Screenshot grounding data:
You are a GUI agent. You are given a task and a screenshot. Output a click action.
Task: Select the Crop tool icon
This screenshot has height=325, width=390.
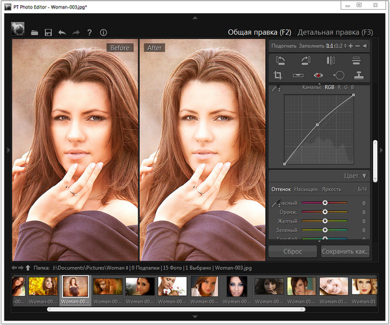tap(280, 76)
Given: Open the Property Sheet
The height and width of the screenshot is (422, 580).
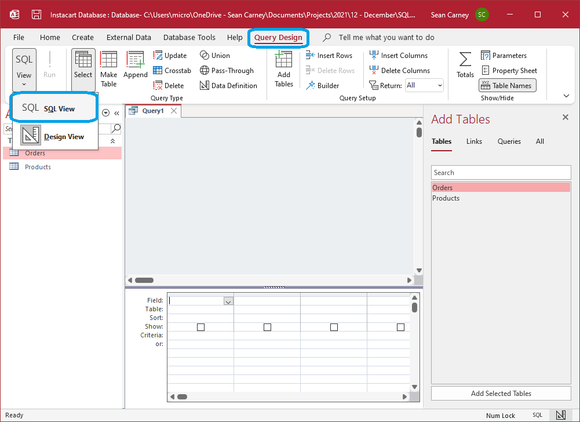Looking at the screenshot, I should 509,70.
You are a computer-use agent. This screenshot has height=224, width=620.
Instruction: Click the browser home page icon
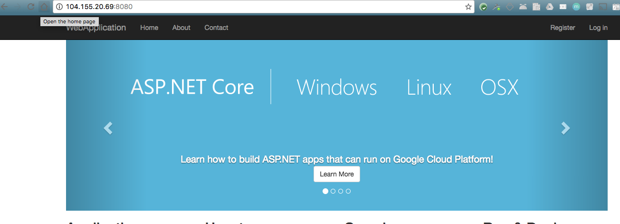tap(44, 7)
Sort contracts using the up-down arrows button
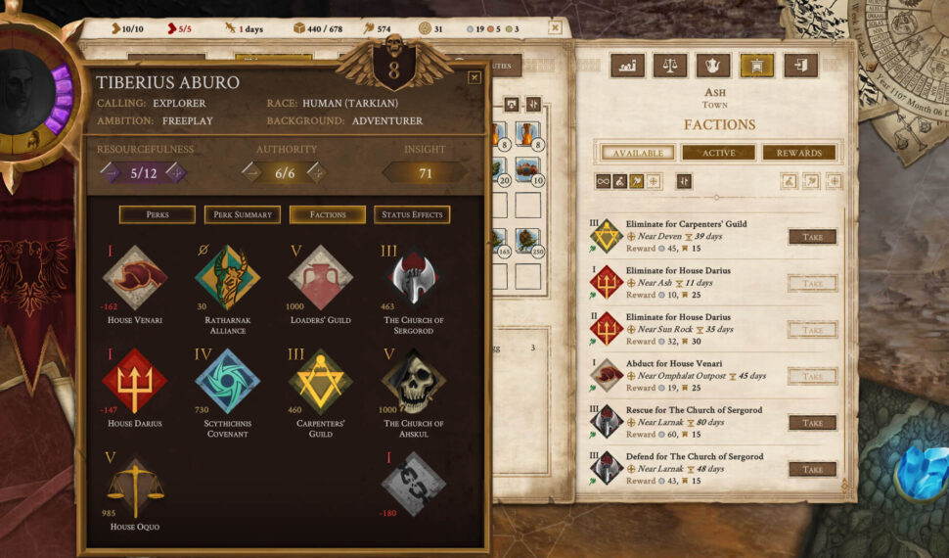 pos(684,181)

» **WORK REQUEST**
Please retype exactly the lines from the one containing "Given: Open the Property Sheet" through the last line of the records, both included, leaving out every picture.

» **OUTPUT BELOW**
Given: Open the Property Sheet
The height and width of the screenshot is (422, 580).
Looking at the screenshot, I should 509,70.
You are a computer-use agent. This screenshot has height=224, width=620.
Instruction: Click the browser home page icon
tap(44, 7)
Sort contracts using the up-down arrows button
 pos(684,181)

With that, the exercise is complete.